## WHAT THE TASK ASKS
Copy the rows from the line containing "Click the Bis zu 50 € value" through the end of the rows, changing "Viewport" to "Display" and leaving everything else as it is.

Element lookup records
────────────────

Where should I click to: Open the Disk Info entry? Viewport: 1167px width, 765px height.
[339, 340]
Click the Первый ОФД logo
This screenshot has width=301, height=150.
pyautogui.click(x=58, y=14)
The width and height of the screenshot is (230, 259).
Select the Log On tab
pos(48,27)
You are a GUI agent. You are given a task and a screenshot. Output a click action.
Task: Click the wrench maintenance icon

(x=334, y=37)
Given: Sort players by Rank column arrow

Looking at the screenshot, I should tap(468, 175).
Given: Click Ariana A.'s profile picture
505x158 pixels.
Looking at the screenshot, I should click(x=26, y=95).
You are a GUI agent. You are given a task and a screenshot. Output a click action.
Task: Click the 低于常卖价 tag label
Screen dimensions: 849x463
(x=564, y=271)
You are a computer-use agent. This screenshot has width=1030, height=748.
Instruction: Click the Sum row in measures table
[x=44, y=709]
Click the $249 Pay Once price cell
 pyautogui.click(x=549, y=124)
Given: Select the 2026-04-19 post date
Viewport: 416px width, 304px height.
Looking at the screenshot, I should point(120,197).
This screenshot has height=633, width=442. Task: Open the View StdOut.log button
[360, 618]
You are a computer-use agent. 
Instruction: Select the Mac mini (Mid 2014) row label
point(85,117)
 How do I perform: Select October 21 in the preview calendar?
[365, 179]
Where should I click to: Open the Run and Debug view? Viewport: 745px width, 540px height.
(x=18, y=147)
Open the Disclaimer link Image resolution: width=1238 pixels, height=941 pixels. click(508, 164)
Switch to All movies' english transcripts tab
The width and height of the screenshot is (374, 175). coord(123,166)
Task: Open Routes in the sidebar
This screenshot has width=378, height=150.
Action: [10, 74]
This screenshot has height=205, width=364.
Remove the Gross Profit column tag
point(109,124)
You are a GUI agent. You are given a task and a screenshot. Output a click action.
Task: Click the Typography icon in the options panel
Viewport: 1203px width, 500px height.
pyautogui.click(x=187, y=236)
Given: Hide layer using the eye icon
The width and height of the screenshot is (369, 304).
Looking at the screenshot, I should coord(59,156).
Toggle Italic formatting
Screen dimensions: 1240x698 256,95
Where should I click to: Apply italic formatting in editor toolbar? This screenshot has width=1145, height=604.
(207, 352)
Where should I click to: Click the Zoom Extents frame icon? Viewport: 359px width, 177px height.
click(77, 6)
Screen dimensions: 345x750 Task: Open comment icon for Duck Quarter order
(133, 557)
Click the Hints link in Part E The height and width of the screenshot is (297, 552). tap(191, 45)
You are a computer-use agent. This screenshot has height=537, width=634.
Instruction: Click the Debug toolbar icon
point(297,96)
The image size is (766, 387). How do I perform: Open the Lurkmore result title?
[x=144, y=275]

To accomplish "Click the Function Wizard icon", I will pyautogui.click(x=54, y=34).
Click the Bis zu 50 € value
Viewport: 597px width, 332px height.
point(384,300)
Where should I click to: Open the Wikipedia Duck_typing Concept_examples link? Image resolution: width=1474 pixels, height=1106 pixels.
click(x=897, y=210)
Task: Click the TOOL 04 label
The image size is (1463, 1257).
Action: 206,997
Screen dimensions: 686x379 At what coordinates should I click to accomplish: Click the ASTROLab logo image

────────────────

## THE REPLY
Click the Bis zu 50 € value
Display: 597px width, 332px height.
point(384,300)
Where should I click to: Open the Wikipedia Duck_typing Concept_examples link? Image resolution: width=1474 pixels, height=1106 pixels.
click(x=897, y=210)
Task: Click the TOOL 04 label
The image size is (1463, 1257).
Action: 206,997
Screen dimensions: 686x379 At what coordinates should I click to accomplish: Click the ASTROLab logo image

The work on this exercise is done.